スターデューバレー が応えるのは——「100時間でも没頭できる、奥深くて中身の濃いゲームがほしい」。
もし「客観的に優れているのはどっち?」を知りたいなら——コンテンツ量、システムの奥深さ、批評家からの評価、いずれもスターデューバレーが上回ります。でも「どっちが優れているか」は的外れな問いです。本当に問うべきは、「自分の実際の遊び方に合うのはどっちか」なのです。
ラウンド1:ゲームループ
Hay Day
Hay Day のループはこうです。作物を育てる → それを機械に投入する → 加工品を売る → 稼いだお金で農場を拡張する。すべてがリアルタイムで進行し、留守中も作物は育ち、寝ている間も機械は生産を続けます。1回のセッションは、成果物を回収して次のバッチを仕込むことが中心になります。

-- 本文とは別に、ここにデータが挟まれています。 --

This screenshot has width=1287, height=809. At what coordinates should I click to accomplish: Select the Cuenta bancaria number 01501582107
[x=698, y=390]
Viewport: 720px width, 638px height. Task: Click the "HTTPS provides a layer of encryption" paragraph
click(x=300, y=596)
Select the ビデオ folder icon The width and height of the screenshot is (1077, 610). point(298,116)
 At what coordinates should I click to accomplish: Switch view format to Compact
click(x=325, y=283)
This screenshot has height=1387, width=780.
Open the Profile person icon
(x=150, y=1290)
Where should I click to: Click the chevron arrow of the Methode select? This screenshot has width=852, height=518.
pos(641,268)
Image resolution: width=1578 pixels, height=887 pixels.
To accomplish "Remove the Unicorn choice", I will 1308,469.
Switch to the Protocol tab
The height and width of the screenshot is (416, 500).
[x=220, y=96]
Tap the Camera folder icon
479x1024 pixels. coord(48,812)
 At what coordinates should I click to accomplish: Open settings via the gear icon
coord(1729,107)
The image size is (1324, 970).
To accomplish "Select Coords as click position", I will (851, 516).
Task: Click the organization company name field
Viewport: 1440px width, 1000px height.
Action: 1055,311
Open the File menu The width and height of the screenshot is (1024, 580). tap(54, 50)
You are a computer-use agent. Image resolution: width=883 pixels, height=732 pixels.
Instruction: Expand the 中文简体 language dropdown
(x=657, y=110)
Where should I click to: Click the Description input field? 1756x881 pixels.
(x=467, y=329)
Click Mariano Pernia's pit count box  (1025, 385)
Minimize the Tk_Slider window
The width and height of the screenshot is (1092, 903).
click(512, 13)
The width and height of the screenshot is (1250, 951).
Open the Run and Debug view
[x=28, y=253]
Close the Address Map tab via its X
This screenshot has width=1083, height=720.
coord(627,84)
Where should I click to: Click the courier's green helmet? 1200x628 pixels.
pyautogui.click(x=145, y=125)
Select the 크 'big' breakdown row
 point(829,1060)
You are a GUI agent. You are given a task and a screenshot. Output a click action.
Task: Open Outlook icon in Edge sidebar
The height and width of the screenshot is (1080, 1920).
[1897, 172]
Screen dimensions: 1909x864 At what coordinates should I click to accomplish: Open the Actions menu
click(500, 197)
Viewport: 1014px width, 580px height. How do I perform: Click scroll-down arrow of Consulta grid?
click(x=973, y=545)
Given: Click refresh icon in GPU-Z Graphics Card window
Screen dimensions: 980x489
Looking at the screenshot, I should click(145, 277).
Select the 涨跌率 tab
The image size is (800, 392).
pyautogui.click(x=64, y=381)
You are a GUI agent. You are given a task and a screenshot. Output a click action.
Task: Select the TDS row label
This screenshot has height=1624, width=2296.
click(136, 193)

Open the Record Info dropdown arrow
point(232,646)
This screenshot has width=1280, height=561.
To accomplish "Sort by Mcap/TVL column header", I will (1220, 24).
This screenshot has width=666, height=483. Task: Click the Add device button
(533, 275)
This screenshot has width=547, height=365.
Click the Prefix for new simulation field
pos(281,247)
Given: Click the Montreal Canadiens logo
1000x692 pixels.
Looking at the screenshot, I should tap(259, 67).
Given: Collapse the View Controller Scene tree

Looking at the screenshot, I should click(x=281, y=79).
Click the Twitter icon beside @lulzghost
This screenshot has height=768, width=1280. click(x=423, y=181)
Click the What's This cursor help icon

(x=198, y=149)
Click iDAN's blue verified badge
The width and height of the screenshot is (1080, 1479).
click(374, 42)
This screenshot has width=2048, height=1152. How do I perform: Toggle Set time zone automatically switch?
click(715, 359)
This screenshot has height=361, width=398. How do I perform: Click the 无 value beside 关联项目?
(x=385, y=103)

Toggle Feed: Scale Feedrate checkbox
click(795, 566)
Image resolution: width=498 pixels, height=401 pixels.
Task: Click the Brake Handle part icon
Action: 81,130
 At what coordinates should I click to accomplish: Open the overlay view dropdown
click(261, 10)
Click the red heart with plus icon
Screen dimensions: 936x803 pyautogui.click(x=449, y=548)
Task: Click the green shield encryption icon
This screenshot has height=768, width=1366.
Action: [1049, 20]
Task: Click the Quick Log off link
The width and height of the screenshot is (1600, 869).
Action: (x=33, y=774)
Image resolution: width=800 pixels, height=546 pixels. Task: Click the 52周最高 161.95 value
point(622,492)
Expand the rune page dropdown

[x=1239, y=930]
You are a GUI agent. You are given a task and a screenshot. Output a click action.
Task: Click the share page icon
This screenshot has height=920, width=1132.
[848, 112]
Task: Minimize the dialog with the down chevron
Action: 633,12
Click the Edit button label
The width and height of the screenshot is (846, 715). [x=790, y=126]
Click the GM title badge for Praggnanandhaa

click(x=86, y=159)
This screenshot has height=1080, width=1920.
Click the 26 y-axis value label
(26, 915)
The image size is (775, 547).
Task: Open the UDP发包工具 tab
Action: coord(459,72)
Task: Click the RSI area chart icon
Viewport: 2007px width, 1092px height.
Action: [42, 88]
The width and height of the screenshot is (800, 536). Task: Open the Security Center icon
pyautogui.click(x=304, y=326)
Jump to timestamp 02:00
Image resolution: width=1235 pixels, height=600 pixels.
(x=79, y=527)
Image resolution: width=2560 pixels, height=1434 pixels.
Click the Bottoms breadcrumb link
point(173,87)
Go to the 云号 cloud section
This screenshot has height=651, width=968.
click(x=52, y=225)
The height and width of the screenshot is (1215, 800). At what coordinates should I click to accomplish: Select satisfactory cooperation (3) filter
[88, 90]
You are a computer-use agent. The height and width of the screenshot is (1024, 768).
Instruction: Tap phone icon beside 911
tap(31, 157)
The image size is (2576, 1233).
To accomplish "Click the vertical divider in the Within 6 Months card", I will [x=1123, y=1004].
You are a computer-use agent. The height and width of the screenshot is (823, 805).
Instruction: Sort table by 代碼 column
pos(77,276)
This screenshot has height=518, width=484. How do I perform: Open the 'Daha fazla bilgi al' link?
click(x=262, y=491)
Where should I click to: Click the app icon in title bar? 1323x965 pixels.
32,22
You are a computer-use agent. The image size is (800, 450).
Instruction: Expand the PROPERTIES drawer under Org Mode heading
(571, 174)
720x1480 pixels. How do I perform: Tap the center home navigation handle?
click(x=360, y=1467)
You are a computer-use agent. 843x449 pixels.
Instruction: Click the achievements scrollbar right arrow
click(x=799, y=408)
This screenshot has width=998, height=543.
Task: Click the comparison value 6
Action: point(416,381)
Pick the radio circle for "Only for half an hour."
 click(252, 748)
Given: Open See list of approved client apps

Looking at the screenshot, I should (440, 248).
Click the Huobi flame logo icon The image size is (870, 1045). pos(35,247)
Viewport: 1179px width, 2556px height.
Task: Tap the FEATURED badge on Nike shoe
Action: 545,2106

セッションは5〜10分、モバイル向けに設計されています。アプリを開く、収穫する、機械を補充する、種をまく、注文を確認する、アプリを閉じる。これがゲームのすべてで、しかも完成度高くまとまっています。
スターデューバレー
スターデューバレーのループはこうです。昼間は農作業 → 午後は採掘 → 移動中は採集 → 村人と交流 → 夜のうちに加工 → これを季節が終わるまで繰り返し、さらに何年も繰り返す。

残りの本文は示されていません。